When David Chrisinger, the executive director of the Writing Workshop at the University of Chicago Harris School of Public Policy, tasked two of his star students with analyzing the results from a survey of Americans with connections to the U.S. military, none of them expected it to result in a white paper that would attract attention from the top of the national security establishment. Nor did they imagine it would spur a day-long symposium at the University of Chicago with legendary journalists, world-class scholars, and senior government officials.
But that’s exactly what it did, much to the surprise and delight of Chrisinger, as well as Ellie Vorhaben, MPP’22, and Graham Harwood, MPP Class of 2023, his white paper co-authors.
Hosted by Harris Public Policy and The War Horse News, an award-winning non-profit newsroom, the symposium, to be held on April 6 at the Logan Center for the Arts, will explore themes from the white paper. Those themes include how military “news deserts” threaten national security, what it will take to bridge the troubling military-civilian divide, and the potential for good that lies at the intersection of solutions journalism and public policy.

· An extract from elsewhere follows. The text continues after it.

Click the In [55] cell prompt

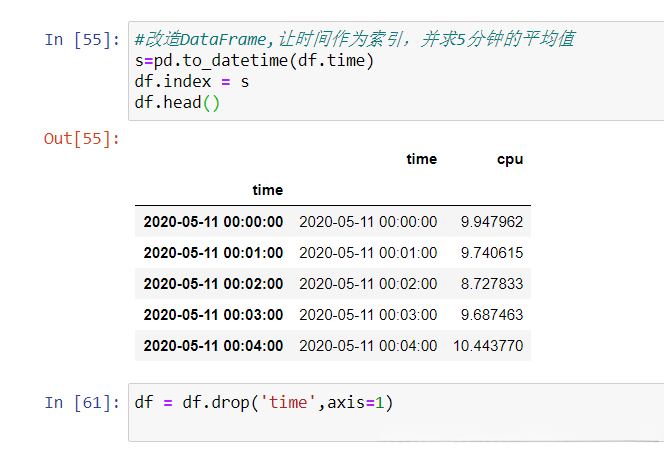(x=82, y=40)
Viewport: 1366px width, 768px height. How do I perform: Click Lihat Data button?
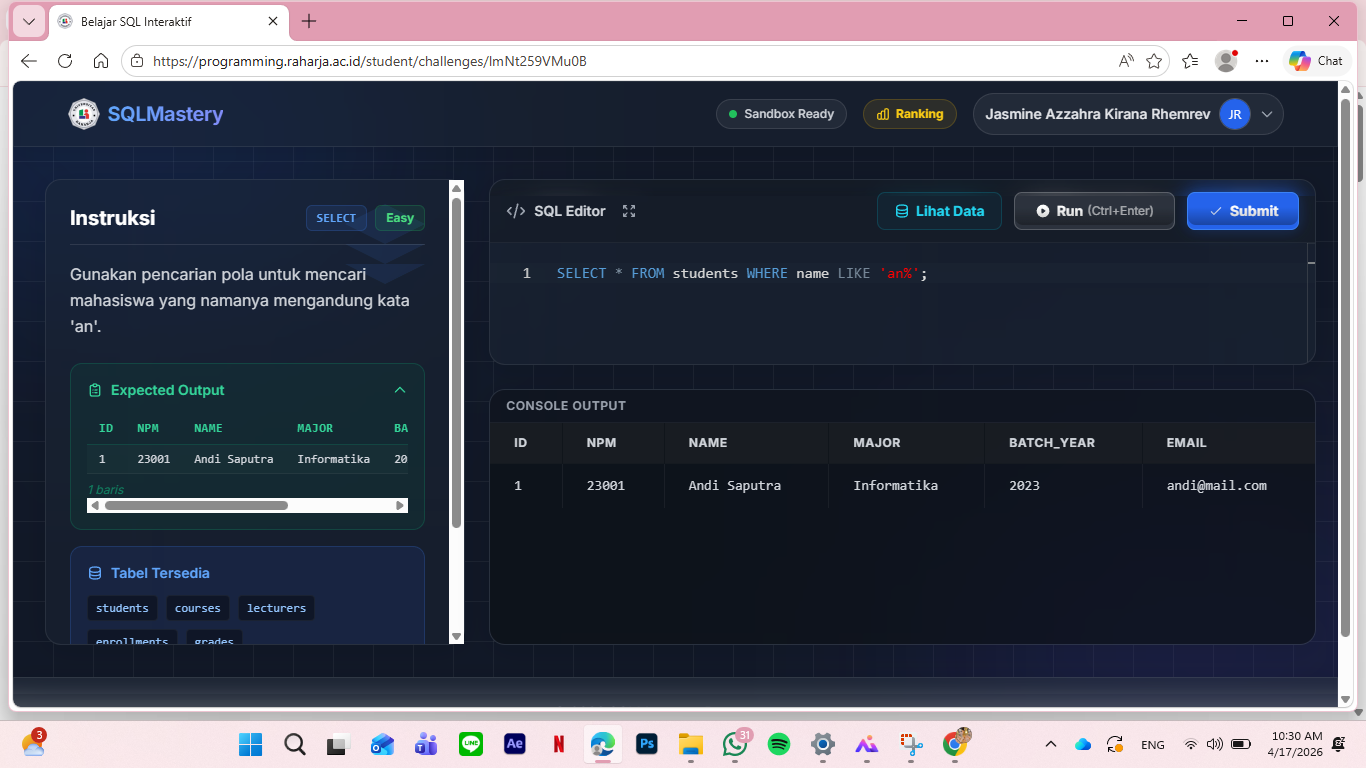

The white paper, entitled “Engagement, Not Enragement: Bridging the Military-Civilian Divide and Bolstering National Security by Holding the Powerful to Account with More Rigorous, Solutions-Focused Journalism,” analyzes the findings of a 150-question War Horse reader survey that explored views of the coverage of military-related topics, what effect that coverage has, what readers appreciate, and what they don’t appreciate.